Documents found in shredder after Nevada veteran’s family denied burial benefits

A new inspector general’s report says the VA Reno Veterans Benefits Administration Office inappropriately put claims-related documents in shred bins, affecting burial expenses that one veteran’s family was entitled to.

In another incident, IG staff found three medical documents were destined to be shredded without proper signatures.

“Had we not discovered these claims-related documents, Reno VARO staff would have inappropriately shredded them,” according to the 26-page IG report Thursday about shredding practices at 10 VA regional offices.

The Reno office has been a thorn in the side of many Southern Nevada veterans who have battled for VA benefits over the past few decades.

The IG report report found that the Veterans Benefits Administration’s controls on document shredding were so lax that they were not effective for preventing staff at some of the 10 regional offices “from potentially destroying claims-related documents.”

“We identified 69 of 155 claims-related documents improperly scheduled for destruction, which staff at 6 of the 10 VAROs (VA Regional Offices) had not properly associated with veterans’ claims folders,” according to the report’s findings.

The inspector general report noted that on Oct. 16, 2013, staff at the VA Reno office “received faxed evidence from the VA Southern Nevada Healthcare System. The evidence, a statement and supporting documents from a social worker, showed that the veteran died at a nursing home paid by VA.”

About two weeks later, on Oct. 30, 2013, the Veterans Benefits Administration “received a claim for burial benefits, which was incorrectly denied on January 6, 2014, because the faxed evidence had not been considered,” the report reads.

“We found the faxed evidence a gray shredding bin without the required signatures or initials, indicating that a supervisor did not review these documents to ensure they were appropriate for destruction,” the report says, adding that as a result the claimant did not receive the entitled $722 burial allowance.

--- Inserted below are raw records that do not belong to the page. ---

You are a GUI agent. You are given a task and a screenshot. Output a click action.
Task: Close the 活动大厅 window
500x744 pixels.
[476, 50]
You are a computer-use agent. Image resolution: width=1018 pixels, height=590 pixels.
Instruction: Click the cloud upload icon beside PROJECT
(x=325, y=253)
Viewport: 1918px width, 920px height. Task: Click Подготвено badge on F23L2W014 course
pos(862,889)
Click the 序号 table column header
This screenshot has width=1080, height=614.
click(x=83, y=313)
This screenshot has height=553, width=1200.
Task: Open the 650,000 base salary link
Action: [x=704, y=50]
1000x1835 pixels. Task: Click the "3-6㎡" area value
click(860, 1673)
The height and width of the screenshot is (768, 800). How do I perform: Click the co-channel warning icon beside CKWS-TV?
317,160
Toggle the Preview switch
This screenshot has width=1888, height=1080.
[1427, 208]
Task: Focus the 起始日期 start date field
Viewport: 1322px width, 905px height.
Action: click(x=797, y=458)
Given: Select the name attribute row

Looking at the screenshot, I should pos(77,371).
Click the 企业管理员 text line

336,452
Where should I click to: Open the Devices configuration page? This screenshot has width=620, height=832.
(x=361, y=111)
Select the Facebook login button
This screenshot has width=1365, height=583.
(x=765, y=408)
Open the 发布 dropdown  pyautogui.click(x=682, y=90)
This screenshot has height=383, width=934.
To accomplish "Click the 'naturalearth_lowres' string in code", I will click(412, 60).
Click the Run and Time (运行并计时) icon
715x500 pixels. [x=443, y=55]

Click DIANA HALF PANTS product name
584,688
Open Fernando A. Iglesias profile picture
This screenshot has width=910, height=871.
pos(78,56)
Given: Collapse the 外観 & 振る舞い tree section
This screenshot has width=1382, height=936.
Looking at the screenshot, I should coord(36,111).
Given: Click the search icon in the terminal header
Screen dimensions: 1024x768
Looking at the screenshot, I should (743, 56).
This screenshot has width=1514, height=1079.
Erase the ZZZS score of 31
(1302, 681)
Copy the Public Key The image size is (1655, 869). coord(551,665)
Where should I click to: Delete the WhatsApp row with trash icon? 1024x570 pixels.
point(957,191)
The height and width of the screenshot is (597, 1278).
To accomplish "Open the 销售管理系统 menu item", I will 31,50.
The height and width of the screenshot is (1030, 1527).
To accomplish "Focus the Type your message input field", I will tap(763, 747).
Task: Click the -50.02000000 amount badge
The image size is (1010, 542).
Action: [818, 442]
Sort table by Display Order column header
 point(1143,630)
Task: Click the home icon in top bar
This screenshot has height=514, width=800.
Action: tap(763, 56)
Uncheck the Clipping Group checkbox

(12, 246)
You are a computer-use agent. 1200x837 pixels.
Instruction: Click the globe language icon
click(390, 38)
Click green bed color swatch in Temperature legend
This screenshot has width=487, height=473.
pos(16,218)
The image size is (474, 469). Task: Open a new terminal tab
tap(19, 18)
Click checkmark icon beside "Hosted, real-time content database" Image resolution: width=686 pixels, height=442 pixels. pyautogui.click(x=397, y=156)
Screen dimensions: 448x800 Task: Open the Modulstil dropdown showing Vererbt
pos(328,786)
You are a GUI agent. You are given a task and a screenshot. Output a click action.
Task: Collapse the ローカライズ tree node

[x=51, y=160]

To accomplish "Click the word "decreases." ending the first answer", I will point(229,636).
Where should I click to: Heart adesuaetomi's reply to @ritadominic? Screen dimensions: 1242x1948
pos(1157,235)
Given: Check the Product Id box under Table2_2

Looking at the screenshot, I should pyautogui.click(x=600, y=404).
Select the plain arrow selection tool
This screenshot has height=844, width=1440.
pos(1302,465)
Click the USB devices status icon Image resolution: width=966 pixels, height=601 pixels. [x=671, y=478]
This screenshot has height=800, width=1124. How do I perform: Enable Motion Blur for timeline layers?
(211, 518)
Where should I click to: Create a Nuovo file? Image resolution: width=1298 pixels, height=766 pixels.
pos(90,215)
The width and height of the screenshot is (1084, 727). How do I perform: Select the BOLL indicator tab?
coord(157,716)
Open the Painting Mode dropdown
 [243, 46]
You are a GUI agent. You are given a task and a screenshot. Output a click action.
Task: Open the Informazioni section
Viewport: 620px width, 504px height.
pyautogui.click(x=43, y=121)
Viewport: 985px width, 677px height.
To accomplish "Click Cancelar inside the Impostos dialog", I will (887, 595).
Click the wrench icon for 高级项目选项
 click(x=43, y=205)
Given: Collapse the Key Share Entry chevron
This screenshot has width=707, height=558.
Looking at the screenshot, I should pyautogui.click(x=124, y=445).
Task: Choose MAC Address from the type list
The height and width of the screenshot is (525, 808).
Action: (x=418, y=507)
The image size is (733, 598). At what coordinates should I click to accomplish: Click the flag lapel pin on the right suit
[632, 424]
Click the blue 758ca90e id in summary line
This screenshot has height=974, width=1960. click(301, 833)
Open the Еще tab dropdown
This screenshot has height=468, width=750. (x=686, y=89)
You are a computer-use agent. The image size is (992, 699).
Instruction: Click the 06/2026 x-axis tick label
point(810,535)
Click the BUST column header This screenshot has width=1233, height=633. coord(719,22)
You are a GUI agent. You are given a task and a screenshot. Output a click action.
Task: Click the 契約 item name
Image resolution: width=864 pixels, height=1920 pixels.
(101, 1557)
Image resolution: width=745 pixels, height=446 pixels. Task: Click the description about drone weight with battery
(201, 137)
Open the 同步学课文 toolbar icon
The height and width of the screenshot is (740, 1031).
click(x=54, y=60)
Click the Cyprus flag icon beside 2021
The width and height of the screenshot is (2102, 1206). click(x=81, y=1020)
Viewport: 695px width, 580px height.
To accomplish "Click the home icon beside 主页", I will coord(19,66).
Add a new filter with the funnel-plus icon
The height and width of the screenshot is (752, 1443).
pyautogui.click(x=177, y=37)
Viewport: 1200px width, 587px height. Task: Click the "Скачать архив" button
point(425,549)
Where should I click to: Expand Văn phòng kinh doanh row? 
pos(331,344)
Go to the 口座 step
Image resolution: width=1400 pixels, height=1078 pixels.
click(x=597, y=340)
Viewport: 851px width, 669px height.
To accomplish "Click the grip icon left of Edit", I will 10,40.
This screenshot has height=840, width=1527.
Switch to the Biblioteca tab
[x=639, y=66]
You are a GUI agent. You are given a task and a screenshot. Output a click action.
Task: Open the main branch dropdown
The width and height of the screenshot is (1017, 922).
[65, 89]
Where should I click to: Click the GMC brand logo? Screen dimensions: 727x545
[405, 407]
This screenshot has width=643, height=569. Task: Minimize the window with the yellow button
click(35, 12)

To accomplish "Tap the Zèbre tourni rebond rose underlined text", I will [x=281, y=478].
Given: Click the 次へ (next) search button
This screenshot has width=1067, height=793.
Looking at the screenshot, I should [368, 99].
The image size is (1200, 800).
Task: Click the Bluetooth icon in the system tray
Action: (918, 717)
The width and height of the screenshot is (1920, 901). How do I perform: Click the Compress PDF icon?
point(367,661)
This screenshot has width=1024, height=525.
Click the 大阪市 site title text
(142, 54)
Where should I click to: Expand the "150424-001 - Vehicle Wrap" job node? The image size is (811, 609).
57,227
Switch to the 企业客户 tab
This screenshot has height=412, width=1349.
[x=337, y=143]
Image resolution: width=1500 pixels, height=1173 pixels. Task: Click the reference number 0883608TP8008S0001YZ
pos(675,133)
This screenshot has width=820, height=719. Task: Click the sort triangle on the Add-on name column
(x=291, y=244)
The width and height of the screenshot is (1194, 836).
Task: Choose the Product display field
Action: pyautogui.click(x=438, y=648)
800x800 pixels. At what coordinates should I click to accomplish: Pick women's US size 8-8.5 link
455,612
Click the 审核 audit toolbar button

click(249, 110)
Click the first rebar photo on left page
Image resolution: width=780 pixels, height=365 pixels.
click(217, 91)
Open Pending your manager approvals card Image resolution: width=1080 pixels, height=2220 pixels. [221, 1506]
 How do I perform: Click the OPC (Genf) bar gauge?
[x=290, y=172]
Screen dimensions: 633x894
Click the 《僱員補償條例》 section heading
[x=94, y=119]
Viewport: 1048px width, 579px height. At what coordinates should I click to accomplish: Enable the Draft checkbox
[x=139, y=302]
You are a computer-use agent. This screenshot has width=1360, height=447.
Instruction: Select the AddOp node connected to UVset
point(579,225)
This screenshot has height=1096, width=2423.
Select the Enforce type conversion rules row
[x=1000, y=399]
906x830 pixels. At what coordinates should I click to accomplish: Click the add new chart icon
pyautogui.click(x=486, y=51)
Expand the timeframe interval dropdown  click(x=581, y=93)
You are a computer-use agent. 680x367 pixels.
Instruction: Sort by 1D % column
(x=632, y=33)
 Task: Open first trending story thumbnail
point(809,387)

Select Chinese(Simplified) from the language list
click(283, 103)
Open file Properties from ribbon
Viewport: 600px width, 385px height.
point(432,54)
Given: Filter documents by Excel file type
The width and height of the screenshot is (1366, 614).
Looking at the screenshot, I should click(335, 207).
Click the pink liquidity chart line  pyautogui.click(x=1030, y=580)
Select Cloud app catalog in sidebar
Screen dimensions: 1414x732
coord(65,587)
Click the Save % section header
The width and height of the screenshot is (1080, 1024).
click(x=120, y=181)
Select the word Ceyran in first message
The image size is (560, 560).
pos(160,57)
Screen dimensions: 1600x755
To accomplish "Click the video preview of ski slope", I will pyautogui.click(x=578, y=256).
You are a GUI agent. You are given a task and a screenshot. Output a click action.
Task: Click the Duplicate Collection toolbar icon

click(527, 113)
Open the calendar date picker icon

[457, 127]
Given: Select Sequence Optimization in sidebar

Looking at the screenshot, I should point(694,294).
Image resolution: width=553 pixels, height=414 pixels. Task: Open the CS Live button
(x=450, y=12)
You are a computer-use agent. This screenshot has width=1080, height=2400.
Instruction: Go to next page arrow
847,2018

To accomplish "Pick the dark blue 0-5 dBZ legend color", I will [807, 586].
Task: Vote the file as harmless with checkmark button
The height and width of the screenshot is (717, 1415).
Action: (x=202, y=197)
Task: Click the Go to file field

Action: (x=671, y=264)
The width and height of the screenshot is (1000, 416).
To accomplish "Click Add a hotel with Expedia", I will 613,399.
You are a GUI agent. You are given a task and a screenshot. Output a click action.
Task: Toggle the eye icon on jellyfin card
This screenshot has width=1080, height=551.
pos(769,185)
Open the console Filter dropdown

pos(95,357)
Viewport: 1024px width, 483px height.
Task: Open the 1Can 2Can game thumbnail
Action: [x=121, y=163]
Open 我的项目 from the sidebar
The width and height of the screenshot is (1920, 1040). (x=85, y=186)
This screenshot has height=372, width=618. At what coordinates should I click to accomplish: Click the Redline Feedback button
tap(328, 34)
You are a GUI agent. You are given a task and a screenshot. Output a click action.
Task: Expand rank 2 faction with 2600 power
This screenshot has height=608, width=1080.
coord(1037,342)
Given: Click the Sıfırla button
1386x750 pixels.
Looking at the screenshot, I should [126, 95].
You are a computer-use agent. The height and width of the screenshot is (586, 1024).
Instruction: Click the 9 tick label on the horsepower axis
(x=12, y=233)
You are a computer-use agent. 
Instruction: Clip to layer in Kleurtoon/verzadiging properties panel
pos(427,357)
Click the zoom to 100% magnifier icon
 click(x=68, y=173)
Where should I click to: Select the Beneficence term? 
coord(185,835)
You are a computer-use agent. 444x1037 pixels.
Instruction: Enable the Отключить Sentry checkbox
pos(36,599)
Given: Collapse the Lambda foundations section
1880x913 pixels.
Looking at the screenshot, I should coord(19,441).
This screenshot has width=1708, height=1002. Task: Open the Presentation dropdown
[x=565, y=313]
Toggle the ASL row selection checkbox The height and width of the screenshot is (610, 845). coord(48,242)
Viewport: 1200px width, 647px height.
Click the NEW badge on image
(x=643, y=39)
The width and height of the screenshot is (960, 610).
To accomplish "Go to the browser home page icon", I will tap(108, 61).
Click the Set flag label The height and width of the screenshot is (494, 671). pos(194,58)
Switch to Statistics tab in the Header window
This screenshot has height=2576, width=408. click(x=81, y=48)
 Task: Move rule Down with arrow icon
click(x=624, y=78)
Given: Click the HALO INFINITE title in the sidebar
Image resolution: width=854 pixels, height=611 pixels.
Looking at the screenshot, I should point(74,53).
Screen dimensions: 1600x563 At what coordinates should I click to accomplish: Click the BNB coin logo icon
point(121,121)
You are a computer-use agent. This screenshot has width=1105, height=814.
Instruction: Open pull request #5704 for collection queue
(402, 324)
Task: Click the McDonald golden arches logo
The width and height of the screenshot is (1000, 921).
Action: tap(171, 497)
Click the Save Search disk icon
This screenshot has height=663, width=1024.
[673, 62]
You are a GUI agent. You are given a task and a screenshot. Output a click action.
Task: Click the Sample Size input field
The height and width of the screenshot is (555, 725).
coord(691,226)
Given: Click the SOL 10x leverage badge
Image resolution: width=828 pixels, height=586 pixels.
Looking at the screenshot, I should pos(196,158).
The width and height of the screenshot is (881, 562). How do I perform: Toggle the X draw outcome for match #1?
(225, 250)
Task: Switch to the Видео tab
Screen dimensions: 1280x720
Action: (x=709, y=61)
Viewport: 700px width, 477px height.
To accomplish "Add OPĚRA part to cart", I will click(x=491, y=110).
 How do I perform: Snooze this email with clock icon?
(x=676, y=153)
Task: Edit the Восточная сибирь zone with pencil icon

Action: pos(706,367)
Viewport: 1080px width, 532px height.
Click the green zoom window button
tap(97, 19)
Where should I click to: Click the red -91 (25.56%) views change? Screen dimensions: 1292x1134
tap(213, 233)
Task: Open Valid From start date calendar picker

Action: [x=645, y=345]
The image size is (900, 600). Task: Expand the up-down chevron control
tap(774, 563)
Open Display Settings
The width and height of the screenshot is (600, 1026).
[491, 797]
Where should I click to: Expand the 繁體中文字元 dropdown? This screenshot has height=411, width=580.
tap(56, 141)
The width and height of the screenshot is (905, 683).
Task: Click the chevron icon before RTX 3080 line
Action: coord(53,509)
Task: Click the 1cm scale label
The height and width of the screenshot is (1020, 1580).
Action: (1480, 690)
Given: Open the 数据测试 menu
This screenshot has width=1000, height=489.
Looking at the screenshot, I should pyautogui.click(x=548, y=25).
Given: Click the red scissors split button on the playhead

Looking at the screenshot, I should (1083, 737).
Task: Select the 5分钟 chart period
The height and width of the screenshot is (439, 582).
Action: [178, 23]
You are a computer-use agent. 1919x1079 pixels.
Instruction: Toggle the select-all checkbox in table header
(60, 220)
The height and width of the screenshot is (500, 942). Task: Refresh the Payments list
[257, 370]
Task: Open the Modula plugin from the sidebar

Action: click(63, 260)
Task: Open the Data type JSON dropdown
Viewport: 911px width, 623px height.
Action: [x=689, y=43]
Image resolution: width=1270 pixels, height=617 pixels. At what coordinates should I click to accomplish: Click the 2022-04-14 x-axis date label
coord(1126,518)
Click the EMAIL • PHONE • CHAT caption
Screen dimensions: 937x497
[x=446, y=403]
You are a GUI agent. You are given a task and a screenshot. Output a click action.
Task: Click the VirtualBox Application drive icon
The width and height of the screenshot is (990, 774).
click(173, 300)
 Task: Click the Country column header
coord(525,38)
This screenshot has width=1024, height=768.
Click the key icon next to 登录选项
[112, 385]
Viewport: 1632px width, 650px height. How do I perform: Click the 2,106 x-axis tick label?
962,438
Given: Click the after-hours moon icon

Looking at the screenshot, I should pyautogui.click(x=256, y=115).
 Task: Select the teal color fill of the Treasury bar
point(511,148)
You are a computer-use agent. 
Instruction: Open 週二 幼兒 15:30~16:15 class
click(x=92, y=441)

Because the IG discovered the claims-related documents that were destined to be shredded, the VA Reno office was given a chance to reconsider the burial allowance claim, the report said.

Rep. Dina Titus, D-Nev., who is a member of the House Veterans Affairs Committee, called the findings “unacceptable.”

“I am concerned about the VA Inspector General’s Report on document destruction, especially the discovery that the Reno Office has improperly shredded documents that could impact veterans receiving benefits they have earned,” Titus said in a statement Friday. “The IG also found that the Reno Office failed to keep and monitor shredding records.”

The VA office in Reno processes claims for service members, their families and survivors in Nevada and in five counties in Northern California. About 300,000 veterans live in Nevada.

U.S. Sen. Dean Heller, R-Nev., a member of the Senate Committee on Veterans Affairs, has been critical of VA Reno’s foot-dragging in processing veterans disability claims. After the backlog peaked in 2013, making the office among the nation’s worst for processing claims, he called for the ouster of VA Reno’s director, Edward Russell, who who was reassigned in April 2015 to a special assistant position in the Veterans Benefits Administration.

Heller’s spokesman Neal Patel said Friday the report shows “errors were being committed by VA employees in almost every corner of the nation, and it is critical these errors do not happen again.”

A statement for the VA Reno office stated that the Department of Veterans Affairs “is committed to ensuring Veterans’ records are protected and maintained with accuracy and care.”

“Although the number of document-handling errors identified by VA’s Office of Inspector General in a recently released report was extremely small, VA knows that every Veteran’s record is vitally important and sincerely regrets these human errors,” it states. “VBA has been working diligently to eliminate the potential for these types of errors by transforming its antiquated paper-based processing system to a fully electronic processing environment using digital records.”

A chart in the report shows six documents not appropriate for destruction were found in the VA Reno’s shred bin, among 11 that were found without any required signatures.

The Reno and New Orleans regional offices also failed to maintain violation logs required for document shredding, according to the report.

“At the Reno VARO, the RMO (records management officer) stated that he had not received guidance on maintaining a violations log but that there had not been any violations in the last 5 years,” the report reads.